HOW TO COMPLETE THIS TASK. Exactly as written, transcribe the data that follows.

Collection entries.

Start of Block

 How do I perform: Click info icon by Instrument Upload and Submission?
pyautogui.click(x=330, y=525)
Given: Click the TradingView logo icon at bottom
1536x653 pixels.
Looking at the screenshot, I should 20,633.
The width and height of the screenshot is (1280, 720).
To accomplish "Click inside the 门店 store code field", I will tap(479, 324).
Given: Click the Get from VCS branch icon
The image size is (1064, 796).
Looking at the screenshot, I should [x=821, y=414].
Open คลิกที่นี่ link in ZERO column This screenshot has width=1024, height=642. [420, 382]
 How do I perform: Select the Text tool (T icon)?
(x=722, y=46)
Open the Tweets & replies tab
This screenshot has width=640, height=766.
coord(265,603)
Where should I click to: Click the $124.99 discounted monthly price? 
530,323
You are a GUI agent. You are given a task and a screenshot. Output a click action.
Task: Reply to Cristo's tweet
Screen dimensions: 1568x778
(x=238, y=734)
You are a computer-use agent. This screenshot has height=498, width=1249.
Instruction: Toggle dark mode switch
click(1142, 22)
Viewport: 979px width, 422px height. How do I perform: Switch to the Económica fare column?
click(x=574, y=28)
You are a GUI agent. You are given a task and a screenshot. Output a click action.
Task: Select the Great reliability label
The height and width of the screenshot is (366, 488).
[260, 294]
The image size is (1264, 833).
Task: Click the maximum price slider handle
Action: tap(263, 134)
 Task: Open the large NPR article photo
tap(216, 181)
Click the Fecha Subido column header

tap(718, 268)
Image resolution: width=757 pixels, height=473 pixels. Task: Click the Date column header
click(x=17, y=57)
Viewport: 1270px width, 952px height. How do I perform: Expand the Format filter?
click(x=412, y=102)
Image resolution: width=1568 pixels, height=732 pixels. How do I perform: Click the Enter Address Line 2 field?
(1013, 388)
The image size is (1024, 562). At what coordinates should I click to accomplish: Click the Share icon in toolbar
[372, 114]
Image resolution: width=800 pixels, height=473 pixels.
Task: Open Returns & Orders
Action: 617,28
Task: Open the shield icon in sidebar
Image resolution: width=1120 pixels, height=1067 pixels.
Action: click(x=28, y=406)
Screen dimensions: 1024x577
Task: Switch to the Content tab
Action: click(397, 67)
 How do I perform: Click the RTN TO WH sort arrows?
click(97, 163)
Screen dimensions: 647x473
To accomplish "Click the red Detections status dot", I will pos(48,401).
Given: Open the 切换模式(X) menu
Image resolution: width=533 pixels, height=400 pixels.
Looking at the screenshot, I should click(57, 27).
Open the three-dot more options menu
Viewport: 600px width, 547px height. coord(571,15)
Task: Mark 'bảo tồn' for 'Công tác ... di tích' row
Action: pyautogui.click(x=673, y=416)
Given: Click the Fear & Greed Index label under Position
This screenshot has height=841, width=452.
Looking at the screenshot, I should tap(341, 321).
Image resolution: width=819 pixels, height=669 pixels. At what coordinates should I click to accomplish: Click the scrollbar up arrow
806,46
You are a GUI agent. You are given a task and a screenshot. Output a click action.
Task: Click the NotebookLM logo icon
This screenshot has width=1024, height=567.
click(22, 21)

End of Block

SOLUTION TO THIS TASK.
 How do I perform: Click info icon by Instrument Upload and Submission?
pyautogui.click(x=330, y=525)
Given: Click the TradingView logo icon at bottom
1536x653 pixels.
Looking at the screenshot, I should 20,633.
The width and height of the screenshot is (1280, 720).
To accomplish "Click inside the 门店 store code field", I will tap(479, 324).
Given: Click the Get from VCS branch icon
The image size is (1064, 796).
Looking at the screenshot, I should [x=821, y=414].
Open คลิกที่นี่ link in ZERO column This screenshot has width=1024, height=642. [420, 382]
 How do I perform: Select the Text tool (T icon)?
(x=722, y=46)
Open the Tweets & replies tab
This screenshot has width=640, height=766.
coord(265,603)
Where should I click to: Click the $124.99 discounted monthly price? 
530,323
You are a GUI agent. You are given a task and a screenshot. Output a click action.
Task: Reply to Cristo's tweet
Screen dimensions: 1568x778
(x=238, y=734)
You are a computer-use agent. This screenshot has height=498, width=1249.
Instruction: Toggle dark mode switch
click(1142, 22)
Viewport: 979px width, 422px height. How do I perform: Switch to the Económica fare column?
click(x=574, y=28)
You are a GUI agent. You are given a task and a screenshot. Output a click action.
Task: Select the Great reliability label
The height and width of the screenshot is (366, 488).
[260, 294]
The image size is (1264, 833).
Task: Click the maximum price slider handle
Action: tap(263, 134)
 Task: Open the large NPR article photo
tap(216, 181)
Click the Fecha Subido column header

tap(718, 268)
Image resolution: width=757 pixels, height=473 pixels. Task: Click the Date column header
click(x=17, y=57)
Viewport: 1270px width, 952px height. How do I perform: Expand the Format filter?
click(x=412, y=102)
Image resolution: width=1568 pixels, height=732 pixels. How do I perform: Click the Enter Address Line 2 field?
(1013, 388)
The image size is (1024, 562). At what coordinates should I click to accomplish: Click the Share icon in toolbar
[372, 114]
Image resolution: width=800 pixels, height=473 pixels.
Task: Open Returns & Orders
Action: 617,28
Task: Open the shield icon in sidebar
Image resolution: width=1120 pixels, height=1067 pixels.
Action: click(x=28, y=406)
Screen dimensions: 1024x577
Task: Switch to the Content tab
Action: click(397, 67)
 How do I perform: Click the RTN TO WH sort arrows?
click(97, 163)
Screen dimensions: 647x473
To accomplish "Click the red Detections status dot", I will pos(48,401).
Given: Open the 切换模式(X) menu
Image resolution: width=533 pixels, height=400 pixels.
Looking at the screenshot, I should click(57, 27).
Open the three-dot more options menu
Viewport: 600px width, 547px height. coord(571,15)
Task: Mark 'bảo tồn' for 'Công tác ... di tích' row
Action: pyautogui.click(x=673, y=416)
Given: Click the Fear & Greed Index label under Position
This screenshot has height=841, width=452.
Looking at the screenshot, I should tap(341, 321).
Image resolution: width=819 pixels, height=669 pixels. At what coordinates should I click to accomplish: Click the scrollbar up arrow
806,46
You are a GUI agent. You are given a task and a screenshot. Output a click action.
Task: Click the NotebookLM logo icon
This screenshot has width=1024, height=567.
click(22, 21)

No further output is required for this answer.